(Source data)
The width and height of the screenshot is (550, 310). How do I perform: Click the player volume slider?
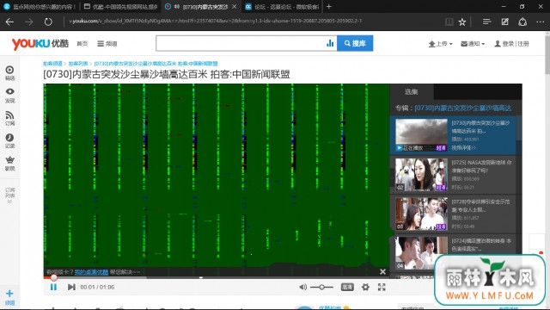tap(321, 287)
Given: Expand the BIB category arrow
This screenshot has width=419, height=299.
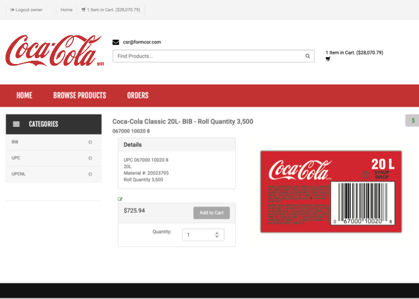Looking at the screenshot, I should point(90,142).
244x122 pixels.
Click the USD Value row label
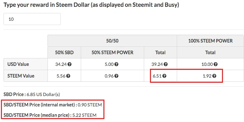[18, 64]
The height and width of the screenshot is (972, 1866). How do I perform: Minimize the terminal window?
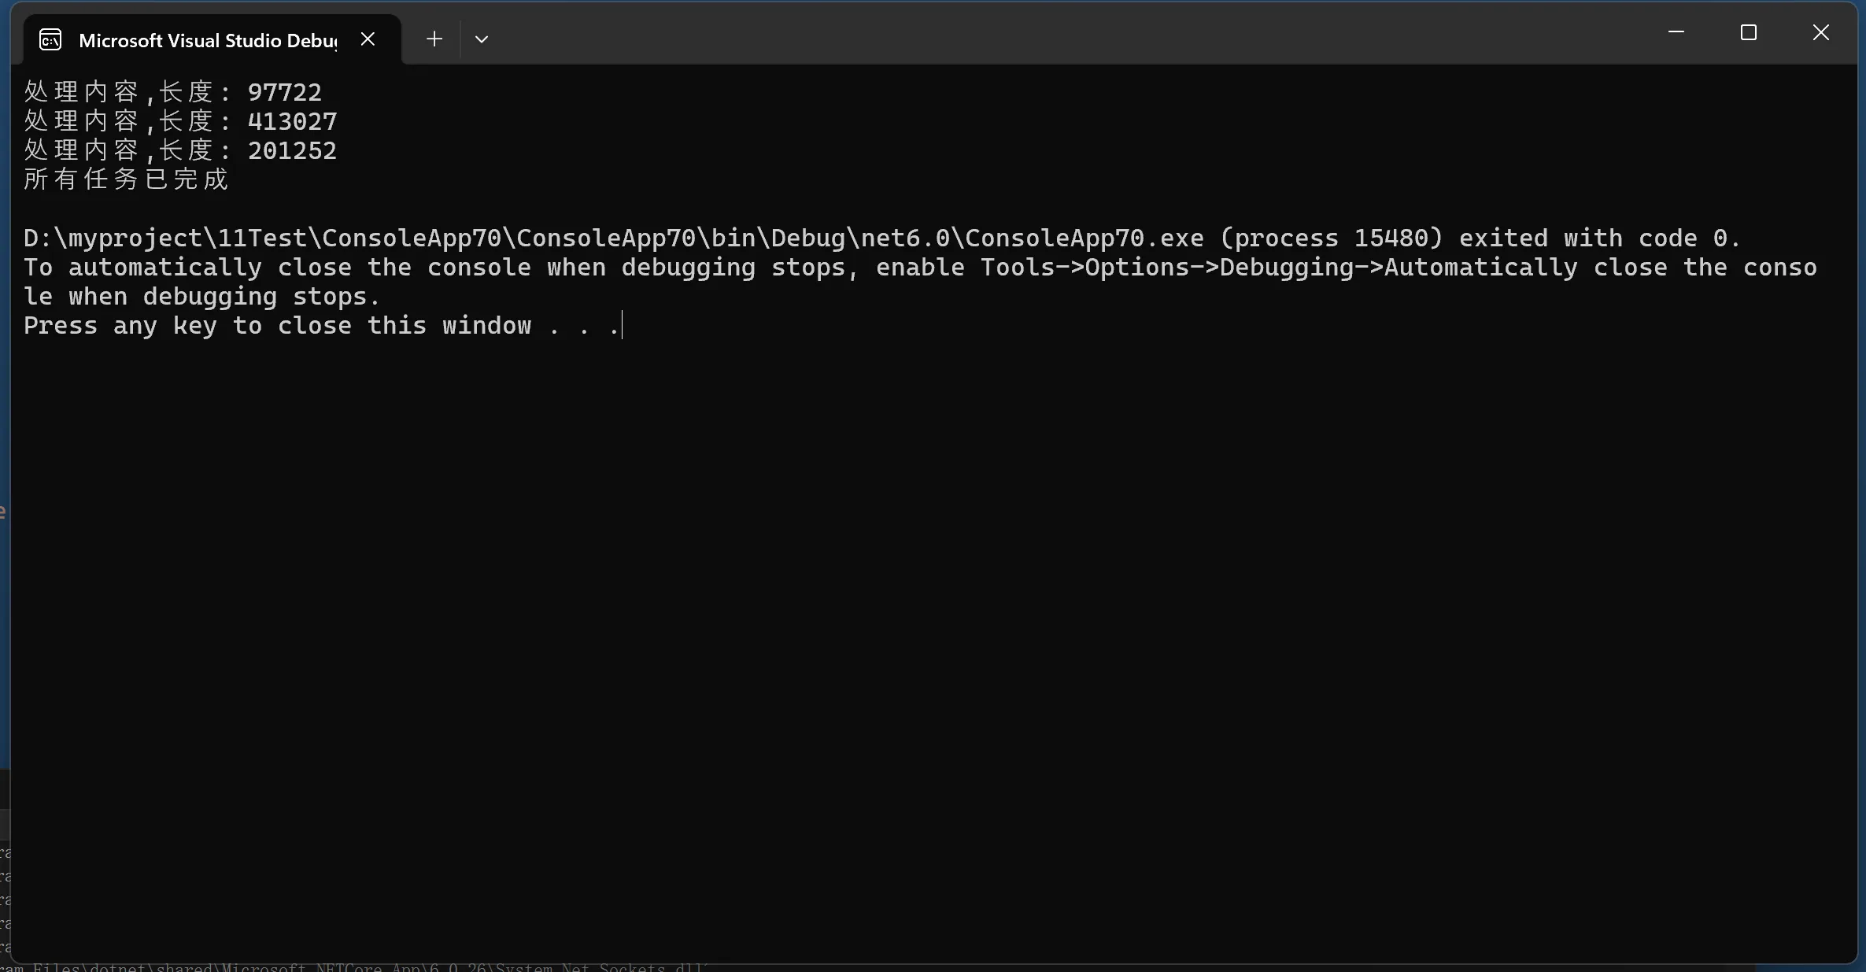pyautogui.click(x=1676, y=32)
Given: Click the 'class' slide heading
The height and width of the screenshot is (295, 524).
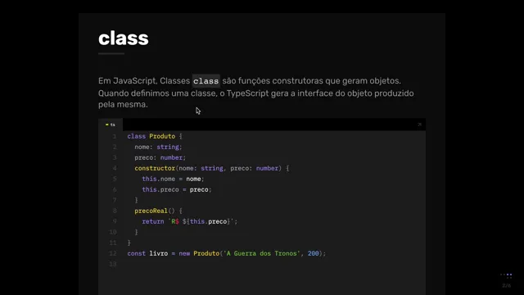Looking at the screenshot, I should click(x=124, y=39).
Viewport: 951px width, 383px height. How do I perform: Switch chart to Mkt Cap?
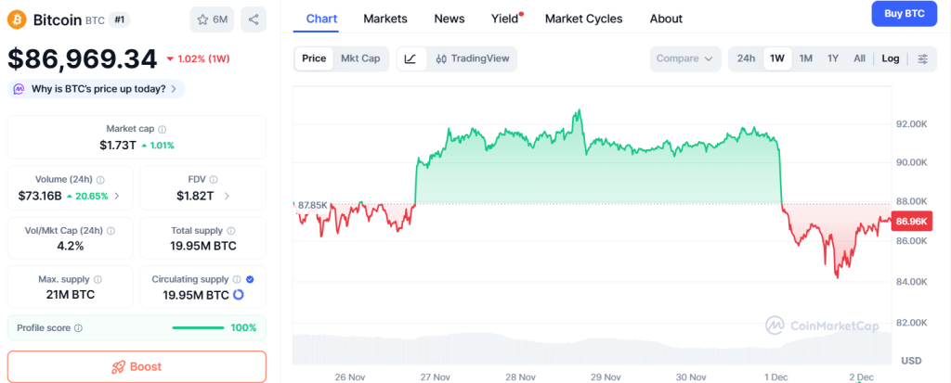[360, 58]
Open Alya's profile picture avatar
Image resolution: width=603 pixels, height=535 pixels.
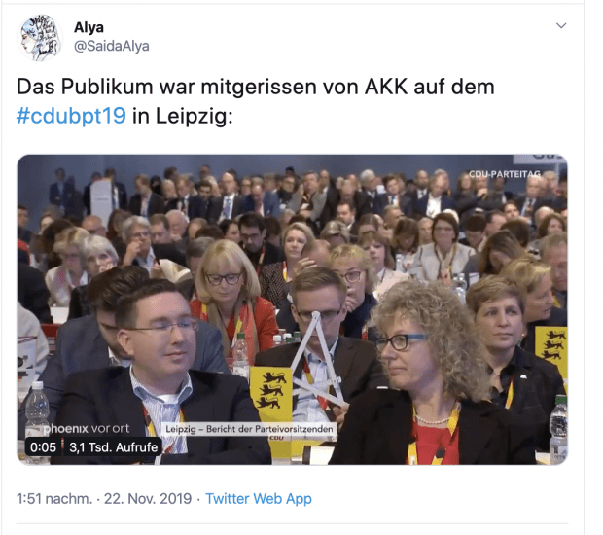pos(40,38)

● WORK INSTRUCTIONS
Word for word, copy the lines from the one with "Given: Click the 'class' slide heading" through the end of the entries above, and do not include any picture.

● PROBLEM SOLUTION
Given: Click the 'class' slide heading
The height and width of the screenshot is (295, 524).
Looking at the screenshot, I should click(x=124, y=39).
Viewport: 951px width, 383px height. How do I perform: Switch chart to Mkt Cap?
[360, 58]
Open Alya's profile picture avatar
Image resolution: width=603 pixels, height=535 pixels.
pos(40,38)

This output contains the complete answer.